> _PROVIDED PASSAGE_
------------------------------------------------
This is probably the longest time between updates in a thread ever! Life delayed this tank setup but now it's going! Here is the stock: 
1. Otopharynx heterodon
2. Buccochromis nototaenia 
3. Nimbochromis venustus 
4. Copadichromis borleyii
5. Otopharynx lithobates Chinyamwezi Island
6. Placidochromis milomo
7. Nimbochromis livingstonii 
8. Ob peacock
9. Dimidiochromis compressiceps
10. Champsochromis caeruleus 
11. Protomelas taeniolatus red empress
12. moori dolphin - female 
13. acei - female


----------



## jsc (Dec 3, 2005)

The link works now:


----------



## jsc (Dec 3, 2005)




----------



## jsc (Dec 3, 2005)




----------



## engotski (Dec 29, 2014)

360g  ! How are you stopping yourself from not adding 20+ fish?! I have a 135g and I got almost 30...granted not all are full grown and most are peacocks that wont grow over 6". Will probably have to thin it out in the future...or maybe not.

Awesome tank!


----------



## Eugooglizer (Oct 30, 2012)

I'd highly recommend removing the Moori Dolphin female, as soon as someone decides to breed with her it will turn ugly.

Also I agree with the previous post, if it were my tank I would probably add at least 15-20 more haps and peacocks. I have 18 in my 125


----------



## jsc (Dec 3, 2005)

binnyskyle said:


> I'd highly recommend removing the Moori Dolphin female, as soon as someone decides to breed with her it will turn ugly.
------------------------------------------------
Data drawn from a collection:
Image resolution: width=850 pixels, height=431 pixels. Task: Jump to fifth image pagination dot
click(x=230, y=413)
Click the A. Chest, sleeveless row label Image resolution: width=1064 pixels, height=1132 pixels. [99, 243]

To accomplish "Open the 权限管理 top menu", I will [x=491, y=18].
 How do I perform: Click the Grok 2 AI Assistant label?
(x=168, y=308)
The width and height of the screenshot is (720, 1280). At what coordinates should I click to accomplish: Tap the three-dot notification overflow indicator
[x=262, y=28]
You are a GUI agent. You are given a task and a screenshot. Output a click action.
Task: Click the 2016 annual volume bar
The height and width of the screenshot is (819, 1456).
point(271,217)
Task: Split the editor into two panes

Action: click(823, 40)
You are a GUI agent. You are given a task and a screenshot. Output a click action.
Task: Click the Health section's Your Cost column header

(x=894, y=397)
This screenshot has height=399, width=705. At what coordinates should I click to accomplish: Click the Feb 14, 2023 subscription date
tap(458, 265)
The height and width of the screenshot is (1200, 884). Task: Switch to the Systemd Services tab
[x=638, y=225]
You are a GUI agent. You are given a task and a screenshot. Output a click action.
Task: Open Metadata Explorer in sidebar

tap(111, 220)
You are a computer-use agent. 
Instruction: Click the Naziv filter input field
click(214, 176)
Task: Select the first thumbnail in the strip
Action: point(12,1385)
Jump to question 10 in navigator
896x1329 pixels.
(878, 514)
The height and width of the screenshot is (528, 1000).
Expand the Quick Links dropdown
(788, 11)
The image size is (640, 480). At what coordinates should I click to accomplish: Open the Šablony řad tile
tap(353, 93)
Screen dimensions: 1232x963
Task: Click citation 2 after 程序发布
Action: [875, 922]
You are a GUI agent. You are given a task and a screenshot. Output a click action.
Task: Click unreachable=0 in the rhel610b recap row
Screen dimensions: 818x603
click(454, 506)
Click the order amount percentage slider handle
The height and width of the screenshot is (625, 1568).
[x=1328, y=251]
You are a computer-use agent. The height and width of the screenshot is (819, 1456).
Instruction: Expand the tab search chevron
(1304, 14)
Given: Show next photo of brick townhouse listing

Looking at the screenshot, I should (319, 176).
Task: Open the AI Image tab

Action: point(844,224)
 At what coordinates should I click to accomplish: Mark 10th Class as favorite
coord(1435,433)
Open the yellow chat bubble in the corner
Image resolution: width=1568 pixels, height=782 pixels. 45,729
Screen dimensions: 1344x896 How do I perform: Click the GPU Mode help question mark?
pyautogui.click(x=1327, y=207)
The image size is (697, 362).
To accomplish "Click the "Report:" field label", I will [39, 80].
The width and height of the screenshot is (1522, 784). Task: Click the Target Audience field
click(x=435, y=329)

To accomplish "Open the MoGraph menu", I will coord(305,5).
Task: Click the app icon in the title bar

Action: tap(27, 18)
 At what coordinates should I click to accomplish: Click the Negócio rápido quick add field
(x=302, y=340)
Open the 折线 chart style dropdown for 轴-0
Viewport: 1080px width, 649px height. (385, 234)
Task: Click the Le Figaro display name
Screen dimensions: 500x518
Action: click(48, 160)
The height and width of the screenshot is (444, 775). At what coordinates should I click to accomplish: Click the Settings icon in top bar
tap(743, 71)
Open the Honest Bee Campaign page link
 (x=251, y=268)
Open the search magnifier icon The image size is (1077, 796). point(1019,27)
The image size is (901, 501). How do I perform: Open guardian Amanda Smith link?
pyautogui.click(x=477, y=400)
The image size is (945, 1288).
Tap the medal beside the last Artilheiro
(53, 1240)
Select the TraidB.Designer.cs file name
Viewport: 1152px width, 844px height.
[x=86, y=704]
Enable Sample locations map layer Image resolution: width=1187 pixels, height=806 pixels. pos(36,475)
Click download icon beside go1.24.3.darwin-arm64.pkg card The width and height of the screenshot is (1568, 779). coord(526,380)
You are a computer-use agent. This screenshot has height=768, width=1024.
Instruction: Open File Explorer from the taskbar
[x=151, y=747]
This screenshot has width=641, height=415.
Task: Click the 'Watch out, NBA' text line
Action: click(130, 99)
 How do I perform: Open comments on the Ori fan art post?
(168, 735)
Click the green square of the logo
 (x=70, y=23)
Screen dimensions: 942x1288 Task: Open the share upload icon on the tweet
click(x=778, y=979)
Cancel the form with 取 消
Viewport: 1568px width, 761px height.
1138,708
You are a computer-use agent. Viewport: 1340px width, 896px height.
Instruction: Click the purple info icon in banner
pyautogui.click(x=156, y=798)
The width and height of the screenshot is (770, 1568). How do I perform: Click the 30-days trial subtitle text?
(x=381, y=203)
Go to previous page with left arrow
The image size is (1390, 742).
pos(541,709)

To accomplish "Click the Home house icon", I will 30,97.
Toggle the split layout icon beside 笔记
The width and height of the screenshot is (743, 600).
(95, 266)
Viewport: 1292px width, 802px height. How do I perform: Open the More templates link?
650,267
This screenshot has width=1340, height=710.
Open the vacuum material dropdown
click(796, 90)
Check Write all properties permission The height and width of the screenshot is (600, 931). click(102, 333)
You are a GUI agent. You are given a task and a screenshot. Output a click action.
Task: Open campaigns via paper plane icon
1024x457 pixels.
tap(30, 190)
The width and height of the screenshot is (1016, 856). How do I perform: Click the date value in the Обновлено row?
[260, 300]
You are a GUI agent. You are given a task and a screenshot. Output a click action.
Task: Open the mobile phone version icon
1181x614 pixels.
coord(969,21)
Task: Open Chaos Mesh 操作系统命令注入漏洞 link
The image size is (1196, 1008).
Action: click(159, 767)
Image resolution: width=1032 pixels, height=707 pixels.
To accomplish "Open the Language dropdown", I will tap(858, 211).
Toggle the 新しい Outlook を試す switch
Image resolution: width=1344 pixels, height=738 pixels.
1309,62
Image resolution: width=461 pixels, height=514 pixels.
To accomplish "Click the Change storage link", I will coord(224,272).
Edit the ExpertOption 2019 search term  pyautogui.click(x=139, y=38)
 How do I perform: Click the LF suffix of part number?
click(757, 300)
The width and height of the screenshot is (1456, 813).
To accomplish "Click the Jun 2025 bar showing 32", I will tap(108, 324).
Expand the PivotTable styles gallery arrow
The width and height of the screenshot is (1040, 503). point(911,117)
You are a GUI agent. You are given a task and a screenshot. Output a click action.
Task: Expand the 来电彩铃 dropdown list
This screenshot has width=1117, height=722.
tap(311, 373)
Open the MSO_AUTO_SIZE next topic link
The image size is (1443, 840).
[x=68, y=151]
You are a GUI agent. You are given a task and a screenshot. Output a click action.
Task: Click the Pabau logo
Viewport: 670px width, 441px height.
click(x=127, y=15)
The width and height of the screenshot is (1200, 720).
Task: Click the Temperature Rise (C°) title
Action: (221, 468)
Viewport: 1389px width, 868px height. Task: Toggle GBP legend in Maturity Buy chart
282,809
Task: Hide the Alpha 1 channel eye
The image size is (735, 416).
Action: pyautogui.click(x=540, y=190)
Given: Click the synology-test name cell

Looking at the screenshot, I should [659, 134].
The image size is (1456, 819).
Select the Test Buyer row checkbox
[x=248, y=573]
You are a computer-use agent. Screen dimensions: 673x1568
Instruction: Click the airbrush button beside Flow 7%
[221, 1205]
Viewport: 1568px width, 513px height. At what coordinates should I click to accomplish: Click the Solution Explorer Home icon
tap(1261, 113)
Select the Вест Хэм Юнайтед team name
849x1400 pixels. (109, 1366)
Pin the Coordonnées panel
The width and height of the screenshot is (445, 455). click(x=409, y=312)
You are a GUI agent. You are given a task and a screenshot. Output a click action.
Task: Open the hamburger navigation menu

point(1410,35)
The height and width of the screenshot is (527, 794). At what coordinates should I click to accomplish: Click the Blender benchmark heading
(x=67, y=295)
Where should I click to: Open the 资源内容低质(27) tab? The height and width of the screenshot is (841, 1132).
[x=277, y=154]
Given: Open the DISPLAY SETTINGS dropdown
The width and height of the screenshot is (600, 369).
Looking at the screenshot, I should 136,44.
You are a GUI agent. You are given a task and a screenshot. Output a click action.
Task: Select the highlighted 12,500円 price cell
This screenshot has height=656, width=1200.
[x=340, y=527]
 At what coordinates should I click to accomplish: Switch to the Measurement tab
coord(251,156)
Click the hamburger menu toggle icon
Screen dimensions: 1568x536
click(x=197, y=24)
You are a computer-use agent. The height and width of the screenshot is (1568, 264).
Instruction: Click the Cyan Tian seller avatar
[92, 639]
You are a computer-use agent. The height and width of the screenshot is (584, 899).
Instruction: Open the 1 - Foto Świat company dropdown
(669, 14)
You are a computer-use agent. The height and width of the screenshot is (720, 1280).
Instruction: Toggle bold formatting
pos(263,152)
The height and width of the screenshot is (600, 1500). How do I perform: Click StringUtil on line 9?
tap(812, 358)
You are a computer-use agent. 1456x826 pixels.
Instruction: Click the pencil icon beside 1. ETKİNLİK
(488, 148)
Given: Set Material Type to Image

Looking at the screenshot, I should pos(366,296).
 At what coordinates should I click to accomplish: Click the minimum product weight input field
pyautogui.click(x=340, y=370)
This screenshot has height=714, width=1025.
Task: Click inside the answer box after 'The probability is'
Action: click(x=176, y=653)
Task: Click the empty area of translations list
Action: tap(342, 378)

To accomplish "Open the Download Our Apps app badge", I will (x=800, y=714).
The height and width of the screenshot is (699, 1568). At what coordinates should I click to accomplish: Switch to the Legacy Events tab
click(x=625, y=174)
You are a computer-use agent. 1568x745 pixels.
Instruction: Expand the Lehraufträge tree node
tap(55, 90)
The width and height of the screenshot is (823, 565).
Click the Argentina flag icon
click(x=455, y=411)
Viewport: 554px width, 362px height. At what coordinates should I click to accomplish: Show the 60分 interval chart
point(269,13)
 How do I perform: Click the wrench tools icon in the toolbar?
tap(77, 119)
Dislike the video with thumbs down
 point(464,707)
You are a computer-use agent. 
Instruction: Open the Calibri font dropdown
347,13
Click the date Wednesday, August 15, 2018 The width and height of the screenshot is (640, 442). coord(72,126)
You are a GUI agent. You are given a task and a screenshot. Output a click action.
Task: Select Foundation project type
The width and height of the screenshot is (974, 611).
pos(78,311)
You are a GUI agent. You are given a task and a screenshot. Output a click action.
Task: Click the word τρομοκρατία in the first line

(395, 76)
------------------------------------------------
> _PROBLEMS_
(1) Which lines of the records contain the string "resolution"? Gather every one of them, copying each line in full, and treat case as significant.
(2) Could you write the next part of the forum thread on stocking a cichlid tank, picking up right after its last line?

> _ANSWERS TO THE PROBLEMS_
(1)
Image resolution: width=850 pixels, height=431 pixels. Task: Jump to fifth image pagination dot
Click the A. Chest, sleeveless row label Image resolution: width=1064 pixels, height=1132 pixels. [99, 243]
Image resolution: width=1568 pixels, height=782 pixels. 45,729
Enable Sample locations map layer Image resolution: width=1187 pixels, height=806 pixels. pos(36,475)
Image resolution: width=1032 pixels, height=707 pixels.
Image resolution: width=1344 pixels, height=738 pixels.
Image resolution: width=461 pixels, height=514 pixels.

(2)
> Also I agree with the previous post, if it were my tank I would probably add at least 15-20 more haps and peacocks. I have 18 in my 125


I think the same. That fish has held her own through breeding attempts with every male, multiple times! She's even held a couple times. It has never started a war between the males though. She is very healthy and never stressed. As soon as it becomes a problem I plan to remove her, but so far no problem
I want to add more too! But I know the champso, bucco, and the 2 nimbo's get big so I'm torn. I think if I add anymore it will be peacocks and smaller haps.


----------



## jsc (Dec 3, 2005)

engotski said:


> 360g  ! How are you stopping yourself from not adding 20+ fish?! I have a 135g and I got almost 30...granted not all are full grown and most are peacocks that wont grow over 6". Will probably have to thin it out in the future...or maybe not.
> 
> Awesome tank!


Thanks! What's your stock list?


----------



## engotski (Dec 29, 2014)

hmm never made a list before but lets see...

Moori, blue ahli, OB, pheno tanzania, placidochromis electra, placidochromis jalo reef, german red, dragon blood, strawberry red, albino ruby red, aulonocara gertrudae, baenschi sunshine, hansbaenschi red shoulder, neon blue, maylandi sulfur head, bicolor 500, jacobfreibergi, red top lwanda, stuargranti flavescent, mylochromis ericotaenia, Protomelas fenestratus, super vc10.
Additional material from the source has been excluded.